Collected data
-.-.-

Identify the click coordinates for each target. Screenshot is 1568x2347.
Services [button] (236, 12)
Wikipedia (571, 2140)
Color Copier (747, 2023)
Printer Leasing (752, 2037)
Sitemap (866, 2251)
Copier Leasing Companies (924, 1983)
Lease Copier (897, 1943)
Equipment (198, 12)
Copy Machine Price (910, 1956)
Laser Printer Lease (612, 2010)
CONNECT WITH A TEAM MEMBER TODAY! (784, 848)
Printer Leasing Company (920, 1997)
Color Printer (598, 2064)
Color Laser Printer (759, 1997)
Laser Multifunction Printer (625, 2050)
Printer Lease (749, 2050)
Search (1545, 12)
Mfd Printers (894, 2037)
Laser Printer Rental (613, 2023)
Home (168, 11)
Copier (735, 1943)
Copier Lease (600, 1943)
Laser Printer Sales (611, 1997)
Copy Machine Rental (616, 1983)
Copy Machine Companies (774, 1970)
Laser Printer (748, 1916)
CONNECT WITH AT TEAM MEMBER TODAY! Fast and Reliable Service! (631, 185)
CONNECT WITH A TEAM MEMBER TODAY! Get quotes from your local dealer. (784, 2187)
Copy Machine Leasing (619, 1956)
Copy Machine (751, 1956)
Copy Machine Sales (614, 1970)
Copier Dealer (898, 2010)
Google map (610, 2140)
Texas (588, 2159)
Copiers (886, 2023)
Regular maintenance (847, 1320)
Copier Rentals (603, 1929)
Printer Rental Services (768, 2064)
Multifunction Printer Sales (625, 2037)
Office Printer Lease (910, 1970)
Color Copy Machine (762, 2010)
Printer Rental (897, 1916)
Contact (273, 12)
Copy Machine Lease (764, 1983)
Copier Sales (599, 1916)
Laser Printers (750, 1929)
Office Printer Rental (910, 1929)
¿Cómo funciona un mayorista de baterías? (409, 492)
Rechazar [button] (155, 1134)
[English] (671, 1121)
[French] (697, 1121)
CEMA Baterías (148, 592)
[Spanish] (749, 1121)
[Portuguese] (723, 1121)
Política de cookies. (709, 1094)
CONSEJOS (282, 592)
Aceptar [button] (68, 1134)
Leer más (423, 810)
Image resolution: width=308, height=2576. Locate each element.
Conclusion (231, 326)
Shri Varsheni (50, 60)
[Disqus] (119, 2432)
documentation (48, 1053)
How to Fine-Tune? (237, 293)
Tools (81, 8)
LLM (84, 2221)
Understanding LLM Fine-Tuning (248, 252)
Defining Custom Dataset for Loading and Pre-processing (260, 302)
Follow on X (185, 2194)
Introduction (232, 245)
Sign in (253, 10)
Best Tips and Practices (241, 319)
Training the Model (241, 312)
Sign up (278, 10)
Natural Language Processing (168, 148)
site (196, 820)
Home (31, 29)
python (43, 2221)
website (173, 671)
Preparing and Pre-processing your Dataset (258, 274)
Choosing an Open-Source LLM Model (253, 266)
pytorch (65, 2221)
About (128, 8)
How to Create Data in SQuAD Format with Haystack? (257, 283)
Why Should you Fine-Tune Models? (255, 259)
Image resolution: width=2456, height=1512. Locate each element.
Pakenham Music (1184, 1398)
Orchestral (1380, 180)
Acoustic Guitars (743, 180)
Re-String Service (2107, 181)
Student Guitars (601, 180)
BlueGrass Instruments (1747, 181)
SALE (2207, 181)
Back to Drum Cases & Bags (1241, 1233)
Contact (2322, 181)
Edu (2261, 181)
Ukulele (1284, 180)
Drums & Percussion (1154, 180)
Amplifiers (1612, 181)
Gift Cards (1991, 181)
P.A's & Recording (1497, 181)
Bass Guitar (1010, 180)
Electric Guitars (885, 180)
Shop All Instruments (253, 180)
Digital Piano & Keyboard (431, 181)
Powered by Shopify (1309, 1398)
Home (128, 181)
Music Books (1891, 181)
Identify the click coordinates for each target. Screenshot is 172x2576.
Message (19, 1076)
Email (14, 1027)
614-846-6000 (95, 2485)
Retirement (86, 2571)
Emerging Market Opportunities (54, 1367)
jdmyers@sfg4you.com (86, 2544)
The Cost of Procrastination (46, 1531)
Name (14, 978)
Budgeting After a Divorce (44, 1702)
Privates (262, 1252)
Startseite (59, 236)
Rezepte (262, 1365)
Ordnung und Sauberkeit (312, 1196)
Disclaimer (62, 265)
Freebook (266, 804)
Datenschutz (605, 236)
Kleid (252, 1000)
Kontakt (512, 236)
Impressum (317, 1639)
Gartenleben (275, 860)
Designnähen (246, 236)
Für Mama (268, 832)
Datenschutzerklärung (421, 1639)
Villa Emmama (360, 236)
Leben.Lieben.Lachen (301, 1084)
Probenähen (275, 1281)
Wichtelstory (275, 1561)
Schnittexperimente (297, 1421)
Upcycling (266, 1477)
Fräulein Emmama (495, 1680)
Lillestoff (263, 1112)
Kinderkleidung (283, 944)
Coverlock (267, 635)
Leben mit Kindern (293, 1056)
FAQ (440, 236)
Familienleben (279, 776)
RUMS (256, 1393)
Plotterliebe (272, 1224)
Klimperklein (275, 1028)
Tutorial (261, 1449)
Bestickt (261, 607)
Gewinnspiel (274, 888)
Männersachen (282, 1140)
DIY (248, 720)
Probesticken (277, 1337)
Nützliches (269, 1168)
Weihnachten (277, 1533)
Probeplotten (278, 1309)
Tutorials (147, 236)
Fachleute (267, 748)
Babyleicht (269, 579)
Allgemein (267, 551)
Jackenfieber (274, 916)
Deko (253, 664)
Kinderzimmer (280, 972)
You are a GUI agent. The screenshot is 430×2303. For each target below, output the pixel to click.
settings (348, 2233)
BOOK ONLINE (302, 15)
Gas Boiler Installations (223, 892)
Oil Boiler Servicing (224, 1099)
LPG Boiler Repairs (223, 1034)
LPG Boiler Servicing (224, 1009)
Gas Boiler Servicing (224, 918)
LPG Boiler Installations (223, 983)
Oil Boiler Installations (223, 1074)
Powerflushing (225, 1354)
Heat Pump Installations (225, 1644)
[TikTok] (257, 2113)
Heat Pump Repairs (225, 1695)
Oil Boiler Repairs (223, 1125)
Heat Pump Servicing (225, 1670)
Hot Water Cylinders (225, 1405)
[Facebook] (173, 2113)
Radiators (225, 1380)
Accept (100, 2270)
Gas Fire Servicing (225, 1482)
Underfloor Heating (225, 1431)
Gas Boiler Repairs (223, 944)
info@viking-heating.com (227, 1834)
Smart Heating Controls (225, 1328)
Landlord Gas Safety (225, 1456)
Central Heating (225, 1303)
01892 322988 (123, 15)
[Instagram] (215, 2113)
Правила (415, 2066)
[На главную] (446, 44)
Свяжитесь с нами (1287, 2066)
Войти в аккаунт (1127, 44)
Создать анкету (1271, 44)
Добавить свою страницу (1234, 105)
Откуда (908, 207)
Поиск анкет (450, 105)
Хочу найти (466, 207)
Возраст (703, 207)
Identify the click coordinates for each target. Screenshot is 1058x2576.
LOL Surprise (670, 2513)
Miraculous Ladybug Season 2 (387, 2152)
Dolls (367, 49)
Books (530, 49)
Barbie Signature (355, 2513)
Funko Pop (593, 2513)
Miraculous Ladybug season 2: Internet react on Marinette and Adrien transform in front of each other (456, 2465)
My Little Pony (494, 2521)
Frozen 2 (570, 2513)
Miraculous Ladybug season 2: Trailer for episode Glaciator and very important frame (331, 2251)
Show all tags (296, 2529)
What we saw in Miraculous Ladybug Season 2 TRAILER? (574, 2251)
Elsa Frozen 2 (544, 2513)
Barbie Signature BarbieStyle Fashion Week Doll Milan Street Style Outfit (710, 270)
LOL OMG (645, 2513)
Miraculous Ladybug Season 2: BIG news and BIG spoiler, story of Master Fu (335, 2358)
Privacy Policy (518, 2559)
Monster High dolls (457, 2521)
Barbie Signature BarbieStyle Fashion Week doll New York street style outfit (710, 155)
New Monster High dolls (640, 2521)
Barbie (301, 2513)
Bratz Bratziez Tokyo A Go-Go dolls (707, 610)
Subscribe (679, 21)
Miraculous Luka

-.-.-

- [Exercise]:
Number of lines in the records above holding the word "Copy": state it and nothing else.

- [Response for this exercise]:
8